▸ AIM OF THE TASK
Reproduce the rows below word for word, without the pictures.
+++
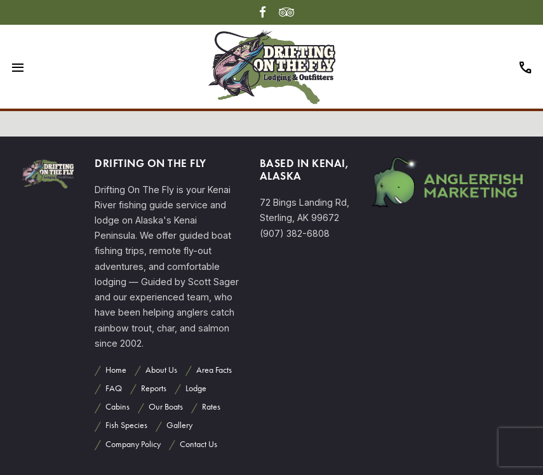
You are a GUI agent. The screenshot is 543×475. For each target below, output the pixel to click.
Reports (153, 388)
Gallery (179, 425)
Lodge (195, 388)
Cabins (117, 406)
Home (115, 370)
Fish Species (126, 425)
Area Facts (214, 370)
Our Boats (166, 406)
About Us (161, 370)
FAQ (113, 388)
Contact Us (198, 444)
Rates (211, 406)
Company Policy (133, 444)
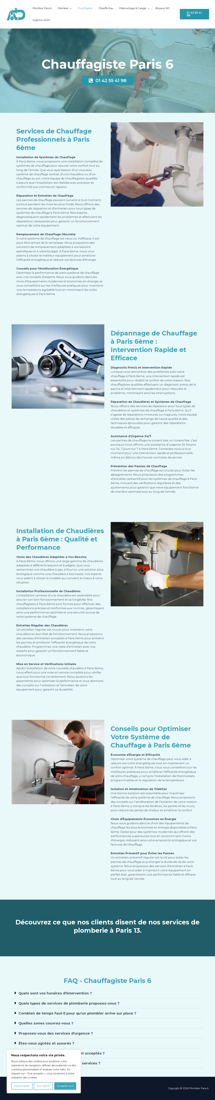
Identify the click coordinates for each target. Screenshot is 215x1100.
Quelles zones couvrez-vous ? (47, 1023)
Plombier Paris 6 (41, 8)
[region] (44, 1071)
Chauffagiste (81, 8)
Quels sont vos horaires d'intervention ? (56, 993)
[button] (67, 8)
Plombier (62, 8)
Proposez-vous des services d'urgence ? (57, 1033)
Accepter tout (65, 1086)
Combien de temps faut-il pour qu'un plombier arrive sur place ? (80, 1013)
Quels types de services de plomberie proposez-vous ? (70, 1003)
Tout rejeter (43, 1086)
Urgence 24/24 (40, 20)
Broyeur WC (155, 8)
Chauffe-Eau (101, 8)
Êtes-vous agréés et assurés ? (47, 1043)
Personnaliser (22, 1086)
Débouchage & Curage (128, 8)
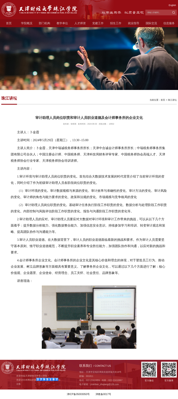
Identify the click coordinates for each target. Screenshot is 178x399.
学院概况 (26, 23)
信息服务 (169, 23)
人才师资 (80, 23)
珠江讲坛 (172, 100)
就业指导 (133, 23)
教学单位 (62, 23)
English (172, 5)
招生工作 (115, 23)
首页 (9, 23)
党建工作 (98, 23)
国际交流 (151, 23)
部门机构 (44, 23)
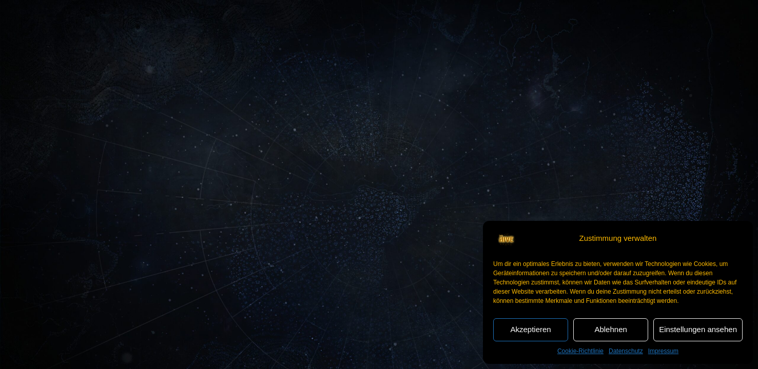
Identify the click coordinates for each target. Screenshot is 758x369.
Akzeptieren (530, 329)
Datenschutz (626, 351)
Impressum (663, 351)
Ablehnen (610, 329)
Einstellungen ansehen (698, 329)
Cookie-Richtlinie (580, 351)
+++
▸ SOLVED PROBLEM
You are a GUI agent. The screenshot is 543×475. For each target below, output the pixel to click.
Reports (153, 388)
Gallery (179, 425)
Lodge (195, 388)
Cabins (117, 406)
Home (115, 370)
Fish Species (126, 425)
Area Facts (214, 370)
Our Boats (166, 406)
About Us (161, 370)
FAQ (113, 388)
Contact Us (198, 444)
Rates (211, 406)
Company Policy (133, 444)
Identify the click coordinates for each target. Screenshot is 215x1100.
Quelles zones couvrez-vous ? (47, 1023)
Plombier Paris 6 (41, 8)
[region] (44, 1071)
Chauffagiste (81, 8)
Quels sont vos horaires d'intervention ? (56, 993)
[button] (67, 8)
Plombier (62, 8)
Proposez-vous des services d'urgence ? (57, 1033)
Accepter tout (65, 1086)
Combien de temps faut-il pour qu'un plombier arrive sur place ? (80, 1013)
Quels types de services de plomberie proposez-vous ? (70, 1003)
Tout rejeter (43, 1086)
Urgence 24/24 (40, 20)
Broyeur WC (155, 8)
Chauffe-Eau (101, 8)
Êtes-vous agréés et assurés ? (47, 1043)
Personnaliser (22, 1086)
Débouchage & Curage (128, 8)
Identify the click coordinates for each target. Screenshot is 178x399.
学院概况 (26, 23)
信息服务 (169, 23)
人才师资 (80, 23)
珠江讲坛 (172, 100)
就业指导 (133, 23)
教学单位 (62, 23)
English (172, 5)
招生工作 (115, 23)
首页 (9, 23)
党建工作 (98, 23)
国际交流 (151, 23)
部门机构 (44, 23)
Identify the click coordinates for each target. Screenshot is 758x369.
Akzeptieren (530, 329)
Datenschutz (626, 351)
Impressum (663, 351)
Ablehnen (610, 329)
Einstellungen ansehen (698, 329)
Cookie-Richtlinie (580, 351)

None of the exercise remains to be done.